Re: Roman numerals (was Re: How to write Armenian ligatures?)

From: Jukka K. Korpela (jkorpela@cs.tut.fi)
Date: Sun Nov 25 2007 - 06:11:29 CST

  • Next message: Adam Twardoch: "Re: How to write Armenian ligatures?"

    James Kass wrote:

    > Based on the text quoted from the standard, it appears
    > that CJK users are welcome to use Roman numerals, but
    > Latin script users are discouraged from doing so.

    More or less so. But discouraged, not forbidden.
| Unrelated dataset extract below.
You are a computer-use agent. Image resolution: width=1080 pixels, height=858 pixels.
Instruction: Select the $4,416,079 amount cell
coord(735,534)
    > There are many things I like about the Unicode Standard,
    > but assigning a character and then telling people they
    > mustn't use it isn't one of them.

    Well, it doesn't say "musn't". Rather "shouldn't", and even this
    probably wouldn't express the tone quite adequately. And I'm sure you
    know the reasoning behind this: Unicode was designed so that it can be
    used as a universal code in the sense that character data in any
    encoding can be mapped to Unicode and vice versa, without losing any
    distinction that might be made in some other character code. (This does
    not mean that conversions must preserve such distinctions as letter I
    vs. Roman numeral I if made in the original data; just that conversions
    _can_ be made that way.)

    The main practical problem with this is that people who only look at the
    Code Charts, paying attention to headings, glyphs, and names of
    characters, easily get misled into using compatibility characters that
    should normally not be used for new data. They may even think they are
    progressive and logical. After all, if "I" is encoded as ROMAN NUMERAL
    ONE, then grammar checkers, speech synthesizers, indexers, and other
    software can know how to deal with, never taking it as a personal
    pronoun for example. Besides, programs can select a specific glyph,
    different from that of letter "I", for it. There's much sense in such
    reasoning, except that it's not what the Unicode Standard suggests. And
    this could be the start of a beautiful debate, except that it's too
    late. We are supposed to use Latin letters as Roman numerals, and we are
    supposed to use higher protocol levels, such as markup or commands, to
    distinguish between different uses when needed.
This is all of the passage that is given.